When is the BoC’s monetary policy decision and how could it affect USD/CAD?

BoC Monetary Policy Decision: Overview

The Bank of Canada (BoC) is expected to announces its monetary policy decision this Wednesday at 15:00 GMT and is expected to raise its benchmark interest rate by 25 bps to 0.50%. This would mark the first rate hike since October 2018 and the beginning of the tightening cycle amid Canada’s recent rise in annual inflation rate to the highest level since 1991. Aside from this, investors will closely scrutinize the statement. attached monetary policy for new clues on the central bank’s policy outlook.

According to Dhwani Mehta, Senior Analyst and Publisher at FXStreet: As the 25bp BOC rate liftoff is well priced in by the market, the focus will remain on any aggressive tilt in forward guidance. Governor Tiff Macklem and Co. could hint at aggressive tightening plans rather than a gradual approach toward normalizing monetary policy.

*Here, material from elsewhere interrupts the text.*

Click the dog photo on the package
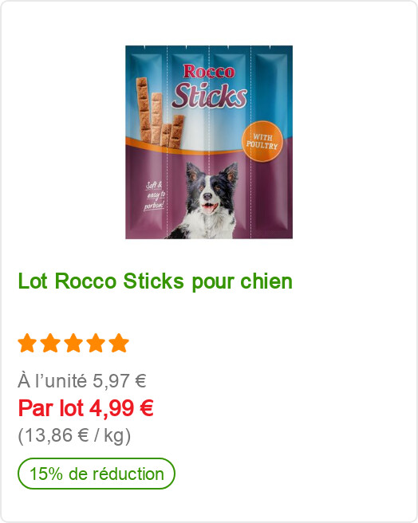Viewport: 418px width, 523px height. (x=207, y=200)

How could it affect USD/CAD?

Heading into key event risk, the USD/CAD pair pulled back below the 1.2700 mark and was pressured by a combination of factors. A nice pick-up in risk-off sentiment forced the safe-haven US dollar to trim some of its early gains to the highest level since June 2020. High underpinned the commodity-linked Canadian dollar and put some downward pressure on the pair .

A more aggressive BoC would be enough to provide an additional boost to the loonie and pave the way for a further short-term depreciation move for the pair. That said, any immediate market reaction is more likely to be limited as focus remains glued to developments surrounding the Russia-Ukraine saga. However, the setup seems tilted in favor of bearish traders and supports the prospects for further losses.

From current levels, any further slide is likely to find decent support near 1.2650. This is followed by the February monthly low around the 1.2635 region, which coincides with the 100-day SMA. A convincing break below will make the pair vulnerable to breaking below the 1.2600 mark and testing the 1.2570-1.2560 support before finally falling to the very important 200-day SMA near the mid-1.2500 level.

On the other hand, the 1.2750 region now appears to have emerged as immediate resistance against the static hurdle at 1.2780-1.2785. Some follow-up buying beyond 1.2800 could change the bias in favor of bullish traders and push the pair towards last week’s high around the 1.2875-1.2880 area. Further strength beyond 1.2900 has the potential to push the pair to a 2021 high around the 1.2960-1.2965 zone.

About the BoC interest rate decision

The BoC interest rate decision is announced by the Bank of Canada. If the BoC is aggressive on the inflation outlook for the economy and raises interest rates, it is positive, or bullish, for the CAD. Similarly, if the BoC takes a dovish view on the Canadian economy and maintains the current interest rate, or lowers it, it is considered negative or bearish.